Outside those three countries, there is ongoing development in other markets such as Peru, Ecuador, and Caribbean island nations. Each national market has different characteristics in energy policy, generation resources, and economic strength, but key commonalities include significant solar resources, high electricity prices, and growing electricity demand.


US Ex-Im Bank backs 500-kW project in Mexico with Suniva Modules: The US Ex-Im Bank will guarantee a $780,000, 10-year loan from UPS Capital Business Credit to help support one of the largest rooftop solar projects in Mexico, being built with Suniva’s crystalline silicon (c-Si) solar PV modules. Grupo Metal Intra S.A.P.I. de C.V. (GMI), a prefab building company, is putting the 500-kW installation on the roof of its main production plant in the city of Querétaro to generate 50 percent of its electricity needs and reduce overall energy costs by at least 15 percent annually. Ex-Im Bank’s medium-term guarantee will also support approximately $130,000 of related local costs.

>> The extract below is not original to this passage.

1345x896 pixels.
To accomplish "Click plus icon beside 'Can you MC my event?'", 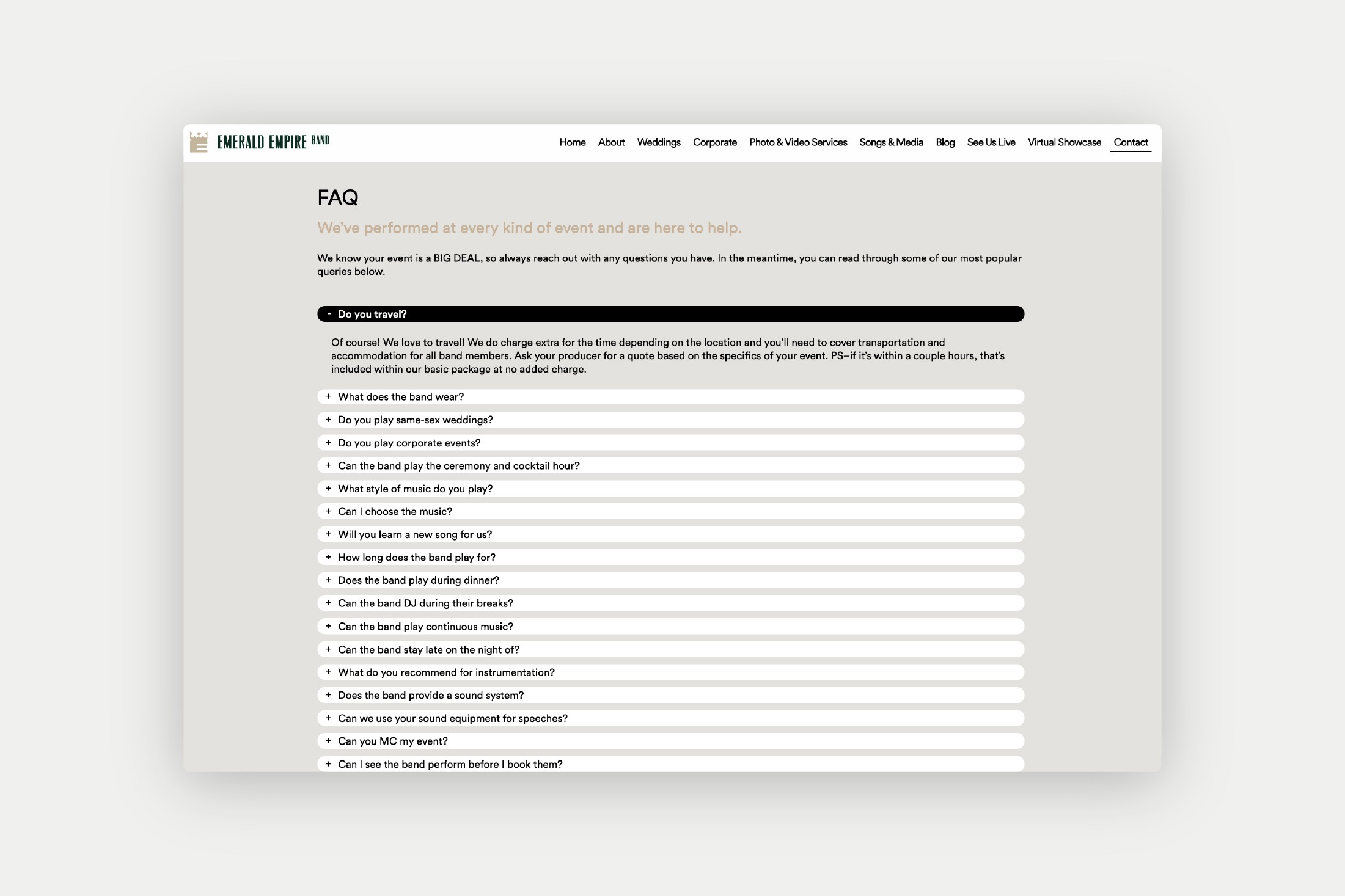I will [328, 741].
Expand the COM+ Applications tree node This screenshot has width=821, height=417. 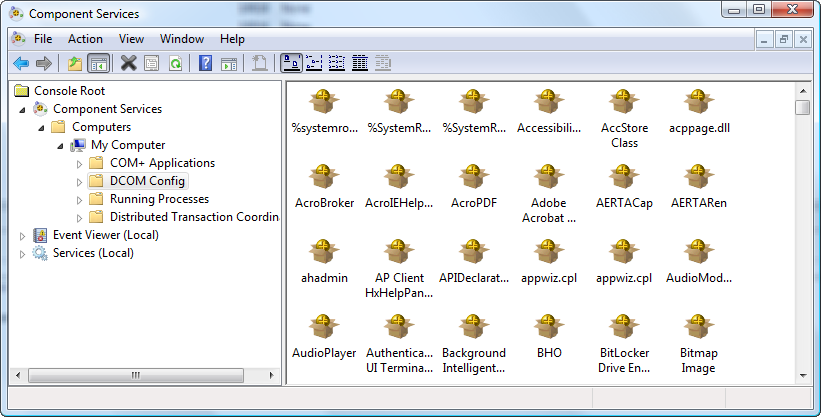(x=80, y=163)
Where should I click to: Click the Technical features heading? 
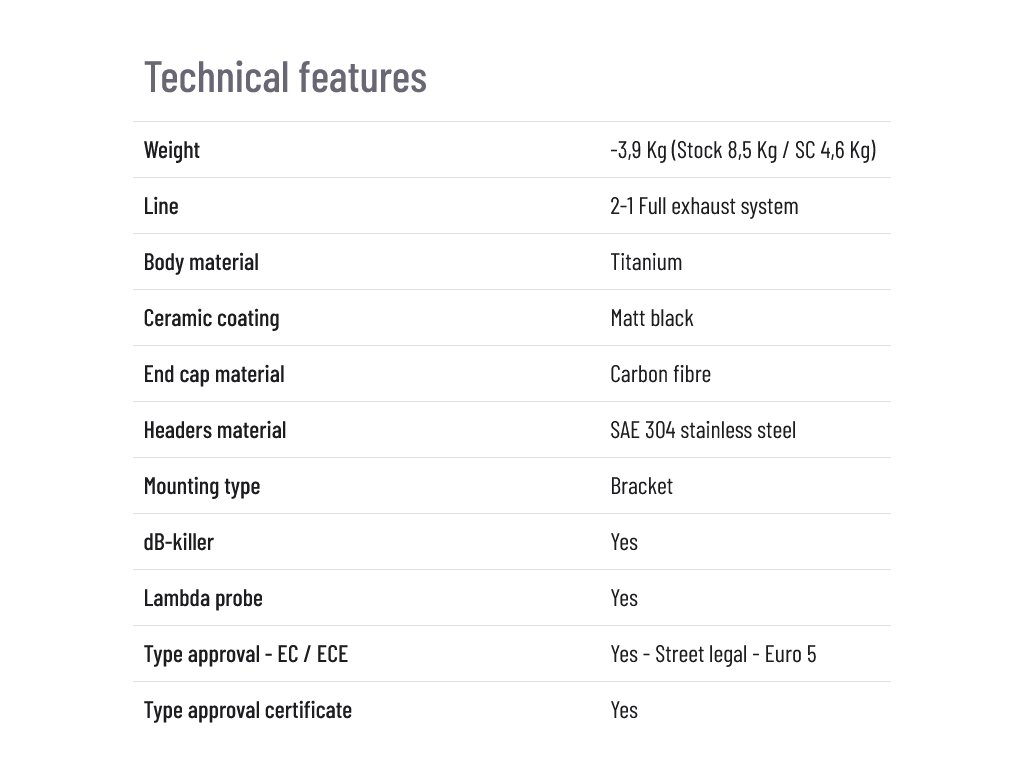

Germany’s Nordex Supplying Uruguayan Wind Farm: Nordex SE will supply 21 turbines for a 50.4-MW project in the Florida district of southern Uruguay, about 100 km from Montevideo. The N117/2400 2.4-MW wind turbines on 91-meter towers are designed for high yield in light wind regimes, according to the company. Electricity will be deployed by the state power company (Usinas y Trasmisiones Eléctricas) under a 20-year PPA with Akuo Energy.

Jamaica Gets 85 Inquiries for Renewable-Energy Auction: Jamaica’s government received 85 inquiries from developers that may participate in an auction for new renewable-energy capacity, according to the Jamaica Information Service citing the Office of Utilities Regulation. The bid for 115 MW of capacity, is aimed at helping Jamaica meet its projected energy demand in 2015.


Cheapest Wind Energy Spurring Renewables Deals in Brazil: Acquisitions of renewable-energy companies in Brazil sunk 60% in 2012 to a four-year low, but will rebound in 2013 as wind-farm developers seek buyers and European companies expand, reports Bloomberg. Most of Brazil’s ~80 wind farms were built within the past four years, and firms will have to scale up to be profitable after agreeing to sell power for record low rates at a December auction. Utilities in Brazil may consider buying stakes in wind developers; smaller developers are seen struggling the most.

Atlantic Wind Plans $150 Million of Solar Plants in Ecuador: Tucson, Arizona-based Atlantic Wind & Solar has won permission to sell electricity from two solar power plants in Ecuador at $400 a megawatt-hour (MWh), four times the rate of hydropower. The plants, planned for the northern towns of Lagarto and Tonchigue, will total 58.4 MW of generation capacity and sell the power to the Ecuadorean government. Ecuador is seeking to get 6 percent of its power, or about 300 MW, from renewable sources.

Banco do Brasil to Lend $734.5 Million for Wind Farms: Latin America’s biggest lender by assets may disburse more than 1.5 billion reais ($734.5 million) of loans for wind farms this year, up from 1.3 billion reais last year, as the renewable energy becomes cheaper. The total amount will depend on how many wind developers sell energy in government-organized auctions for new power capacity this year. The bank has lent more than more 1.5 billion reais to hydroelectric projects since 2010.